Even on the reservation, Rayona is stigmatized by her dual racial heritage. Foxy Cree and Annabelle Stiffarm cruelly tease her about her father's being black. To Father Tom, Rayona feels like she's his "special project." To compensate for her differences, Rayona makes her mind "blank" and therefore doesn't have to face the fact that she's an outcast from her peers on the reservation.
Ironically, the only thing that still attaches Rayona to her mother is the medicine package that Charlene ships to Aunt Ida's. She thinks to herself, "Having that box in the room makes me feel better, like a promise that might be kept. Sooner or later it will lure Mom." In Chapter 1, when Rayona's father, Elgin, entered Christine's hospital room, Rayona had also thought of packages: "He inspects me like a first-class package, looking for loose flaps." Unfortunately, Rayona will be disappointed in Christine's medicine box being a lure to bring her mother back to Aunt Ida's.
The relationship between Rayona and Father Tom is one-sided. Father Tom seems to latch onto Rayona because she is as much of a misfit as he is. His inappropriate comments to her about sex will reach a new level in the next Chapter, when he apparently makes a sexual advance toward her on the yellow raft.
Glossary
for special clothes worn for a "dress up" occasion.
Oakdale the fictional setting for the soap opera As the World Turns.
a bead in the living rosary . . . between the first and second joyful mysteries Rosary beads contain beads symbolic of Joyful Mysteries, Sorrowful Mysteries, and Glorious Mysteries. The first Joyful Mystery is the Annunciation; the second, the Visitation; examples of Sorrowful Mysteries include the Agony in the Garden and the Crowning with Thorns.

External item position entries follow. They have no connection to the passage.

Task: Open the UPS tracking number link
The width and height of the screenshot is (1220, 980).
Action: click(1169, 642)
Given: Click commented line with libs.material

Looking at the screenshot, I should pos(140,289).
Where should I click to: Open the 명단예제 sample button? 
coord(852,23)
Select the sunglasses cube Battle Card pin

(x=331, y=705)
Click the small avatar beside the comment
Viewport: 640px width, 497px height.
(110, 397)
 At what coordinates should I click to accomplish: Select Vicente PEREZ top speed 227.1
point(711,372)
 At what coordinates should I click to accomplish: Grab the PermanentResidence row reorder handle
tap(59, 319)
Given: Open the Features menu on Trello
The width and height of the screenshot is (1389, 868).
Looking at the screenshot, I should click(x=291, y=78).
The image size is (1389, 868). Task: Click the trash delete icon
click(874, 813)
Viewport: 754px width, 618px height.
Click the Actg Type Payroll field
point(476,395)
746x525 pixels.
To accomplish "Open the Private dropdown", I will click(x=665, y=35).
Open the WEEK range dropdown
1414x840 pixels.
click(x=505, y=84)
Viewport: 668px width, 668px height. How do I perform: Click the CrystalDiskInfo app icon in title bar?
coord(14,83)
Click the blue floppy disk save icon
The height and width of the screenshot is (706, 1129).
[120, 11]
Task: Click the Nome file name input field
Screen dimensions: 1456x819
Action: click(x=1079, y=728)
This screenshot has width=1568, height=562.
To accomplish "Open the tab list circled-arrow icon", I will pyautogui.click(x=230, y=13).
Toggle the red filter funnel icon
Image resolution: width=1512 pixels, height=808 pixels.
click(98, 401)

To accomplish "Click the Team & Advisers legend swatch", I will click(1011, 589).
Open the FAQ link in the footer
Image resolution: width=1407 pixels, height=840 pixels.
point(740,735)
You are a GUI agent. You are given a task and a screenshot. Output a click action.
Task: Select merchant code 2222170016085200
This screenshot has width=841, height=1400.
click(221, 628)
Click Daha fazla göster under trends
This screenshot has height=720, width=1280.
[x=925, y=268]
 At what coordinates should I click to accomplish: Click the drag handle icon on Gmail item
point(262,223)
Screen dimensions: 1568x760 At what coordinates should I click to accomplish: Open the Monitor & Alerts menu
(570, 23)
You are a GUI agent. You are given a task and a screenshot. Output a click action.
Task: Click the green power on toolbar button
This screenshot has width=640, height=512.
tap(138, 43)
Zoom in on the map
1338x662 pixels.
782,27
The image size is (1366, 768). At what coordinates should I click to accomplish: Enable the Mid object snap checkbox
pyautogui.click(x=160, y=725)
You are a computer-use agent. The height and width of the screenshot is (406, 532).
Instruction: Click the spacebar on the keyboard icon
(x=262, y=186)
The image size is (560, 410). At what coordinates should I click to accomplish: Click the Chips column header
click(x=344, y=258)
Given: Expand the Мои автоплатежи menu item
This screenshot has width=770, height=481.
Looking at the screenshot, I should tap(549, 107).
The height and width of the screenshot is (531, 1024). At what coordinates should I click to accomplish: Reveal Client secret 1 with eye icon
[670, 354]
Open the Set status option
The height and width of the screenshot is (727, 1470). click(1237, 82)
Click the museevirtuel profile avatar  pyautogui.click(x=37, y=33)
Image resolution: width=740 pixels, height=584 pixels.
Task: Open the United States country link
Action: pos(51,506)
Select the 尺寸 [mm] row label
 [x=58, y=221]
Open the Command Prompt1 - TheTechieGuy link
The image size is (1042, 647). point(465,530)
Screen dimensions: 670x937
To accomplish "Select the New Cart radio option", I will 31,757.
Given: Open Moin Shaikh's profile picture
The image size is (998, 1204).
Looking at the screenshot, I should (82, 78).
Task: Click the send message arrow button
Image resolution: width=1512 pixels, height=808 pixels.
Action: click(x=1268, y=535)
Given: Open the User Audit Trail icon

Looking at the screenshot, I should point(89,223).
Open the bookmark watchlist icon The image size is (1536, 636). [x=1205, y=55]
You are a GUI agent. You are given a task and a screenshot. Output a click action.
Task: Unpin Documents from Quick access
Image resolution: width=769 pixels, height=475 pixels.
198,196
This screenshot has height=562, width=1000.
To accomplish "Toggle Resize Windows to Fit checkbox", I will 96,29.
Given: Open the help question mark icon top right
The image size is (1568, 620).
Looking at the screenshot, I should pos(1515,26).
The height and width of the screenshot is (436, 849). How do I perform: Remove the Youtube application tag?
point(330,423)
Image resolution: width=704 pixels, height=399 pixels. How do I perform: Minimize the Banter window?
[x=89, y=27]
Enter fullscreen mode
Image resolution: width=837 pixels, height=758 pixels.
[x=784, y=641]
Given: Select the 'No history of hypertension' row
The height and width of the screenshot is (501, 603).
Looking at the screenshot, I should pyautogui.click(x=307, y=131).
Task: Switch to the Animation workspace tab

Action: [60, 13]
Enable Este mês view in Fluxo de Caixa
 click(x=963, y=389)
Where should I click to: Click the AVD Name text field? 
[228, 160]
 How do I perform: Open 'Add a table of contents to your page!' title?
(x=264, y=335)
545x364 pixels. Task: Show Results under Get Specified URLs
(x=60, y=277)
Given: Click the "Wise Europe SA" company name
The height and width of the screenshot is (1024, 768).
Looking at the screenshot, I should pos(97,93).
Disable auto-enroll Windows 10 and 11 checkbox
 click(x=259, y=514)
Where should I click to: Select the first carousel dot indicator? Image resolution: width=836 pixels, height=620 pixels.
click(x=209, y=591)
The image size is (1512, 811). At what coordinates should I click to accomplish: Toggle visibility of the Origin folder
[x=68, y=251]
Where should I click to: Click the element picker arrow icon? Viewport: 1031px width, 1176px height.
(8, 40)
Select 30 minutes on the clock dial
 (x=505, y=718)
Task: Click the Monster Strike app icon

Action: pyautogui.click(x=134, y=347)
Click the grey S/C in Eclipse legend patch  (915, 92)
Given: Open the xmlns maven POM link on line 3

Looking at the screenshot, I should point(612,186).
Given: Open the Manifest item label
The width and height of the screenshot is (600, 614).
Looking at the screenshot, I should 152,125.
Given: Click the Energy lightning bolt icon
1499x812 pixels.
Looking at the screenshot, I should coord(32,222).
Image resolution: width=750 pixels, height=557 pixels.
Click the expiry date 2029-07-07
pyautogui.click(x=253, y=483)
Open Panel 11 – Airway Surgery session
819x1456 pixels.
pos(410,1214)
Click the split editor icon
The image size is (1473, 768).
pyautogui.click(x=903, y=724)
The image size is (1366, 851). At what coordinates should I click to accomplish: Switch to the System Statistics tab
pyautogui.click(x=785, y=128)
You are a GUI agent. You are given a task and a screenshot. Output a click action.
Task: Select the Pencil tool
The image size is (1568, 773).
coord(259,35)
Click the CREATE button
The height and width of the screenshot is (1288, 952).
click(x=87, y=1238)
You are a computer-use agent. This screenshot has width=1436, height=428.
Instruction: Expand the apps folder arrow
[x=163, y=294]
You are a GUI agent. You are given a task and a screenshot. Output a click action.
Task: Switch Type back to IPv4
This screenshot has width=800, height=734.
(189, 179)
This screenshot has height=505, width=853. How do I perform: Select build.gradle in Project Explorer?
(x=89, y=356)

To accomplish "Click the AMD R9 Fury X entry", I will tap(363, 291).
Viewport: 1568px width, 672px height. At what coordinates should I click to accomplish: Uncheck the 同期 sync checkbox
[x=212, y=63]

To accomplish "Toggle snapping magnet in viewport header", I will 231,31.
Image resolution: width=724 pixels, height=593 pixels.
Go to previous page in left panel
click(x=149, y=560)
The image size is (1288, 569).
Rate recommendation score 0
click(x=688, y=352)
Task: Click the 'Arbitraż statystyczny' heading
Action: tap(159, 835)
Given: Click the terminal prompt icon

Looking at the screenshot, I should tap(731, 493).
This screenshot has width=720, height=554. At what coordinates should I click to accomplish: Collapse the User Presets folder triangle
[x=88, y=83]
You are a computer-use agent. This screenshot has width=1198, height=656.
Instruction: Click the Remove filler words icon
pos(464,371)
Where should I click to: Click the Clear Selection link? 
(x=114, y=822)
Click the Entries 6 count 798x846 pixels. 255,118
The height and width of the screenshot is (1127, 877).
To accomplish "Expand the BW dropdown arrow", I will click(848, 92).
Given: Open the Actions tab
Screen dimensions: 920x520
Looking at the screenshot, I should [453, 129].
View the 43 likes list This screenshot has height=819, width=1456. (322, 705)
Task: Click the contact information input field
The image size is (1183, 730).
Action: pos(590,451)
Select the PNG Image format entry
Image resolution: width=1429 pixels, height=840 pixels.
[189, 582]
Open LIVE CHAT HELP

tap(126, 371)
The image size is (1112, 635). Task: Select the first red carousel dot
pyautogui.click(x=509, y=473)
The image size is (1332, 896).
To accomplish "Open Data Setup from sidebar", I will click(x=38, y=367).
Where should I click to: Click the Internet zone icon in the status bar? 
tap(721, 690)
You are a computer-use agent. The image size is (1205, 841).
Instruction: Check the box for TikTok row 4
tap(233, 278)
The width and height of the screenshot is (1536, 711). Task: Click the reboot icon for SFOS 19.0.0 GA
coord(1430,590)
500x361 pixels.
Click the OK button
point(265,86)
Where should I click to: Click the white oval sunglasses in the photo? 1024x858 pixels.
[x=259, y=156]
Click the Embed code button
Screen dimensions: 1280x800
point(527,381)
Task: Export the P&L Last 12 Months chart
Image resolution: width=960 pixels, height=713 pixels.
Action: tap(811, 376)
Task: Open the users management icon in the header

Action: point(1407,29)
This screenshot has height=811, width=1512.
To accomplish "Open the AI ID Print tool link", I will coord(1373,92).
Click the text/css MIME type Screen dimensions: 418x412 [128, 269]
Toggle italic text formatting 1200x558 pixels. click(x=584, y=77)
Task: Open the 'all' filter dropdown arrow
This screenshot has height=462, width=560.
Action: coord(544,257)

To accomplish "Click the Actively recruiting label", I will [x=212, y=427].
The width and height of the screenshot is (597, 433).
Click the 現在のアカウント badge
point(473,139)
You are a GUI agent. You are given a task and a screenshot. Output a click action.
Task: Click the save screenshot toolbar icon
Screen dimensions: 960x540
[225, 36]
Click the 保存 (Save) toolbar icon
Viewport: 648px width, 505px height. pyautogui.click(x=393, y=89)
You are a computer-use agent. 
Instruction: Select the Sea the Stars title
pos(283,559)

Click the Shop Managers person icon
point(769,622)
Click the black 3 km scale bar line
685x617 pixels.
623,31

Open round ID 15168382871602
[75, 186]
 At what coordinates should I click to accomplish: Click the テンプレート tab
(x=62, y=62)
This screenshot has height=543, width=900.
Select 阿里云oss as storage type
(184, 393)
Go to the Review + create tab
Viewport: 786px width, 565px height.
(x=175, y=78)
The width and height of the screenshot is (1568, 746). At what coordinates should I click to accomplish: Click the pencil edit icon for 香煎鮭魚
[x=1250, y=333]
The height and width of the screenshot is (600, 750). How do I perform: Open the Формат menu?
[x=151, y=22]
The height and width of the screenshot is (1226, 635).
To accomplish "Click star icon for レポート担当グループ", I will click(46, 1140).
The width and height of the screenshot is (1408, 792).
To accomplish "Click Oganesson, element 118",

St. Dominic Savio The son of a peasant, Dominic was born in Italy in 1842. When he was twelve years old, he vowed to become a priest and began studying in Turin, sweeping floors and counseling young boys who were considered misfits. Once, when two boys were about to stone one another, Dominic stepped between them, reminding them of Christ's sinless soul and telling them to stone him, Dominic, rather than one another. Three years later, he died and was beatified in 1950 and canonized in 1954. He is the patron saint of choirboys.
teased into a rat's nest A woman backcombs all of her hair until it is enormously bouffant and then lacquers it thoroughly with hair spray.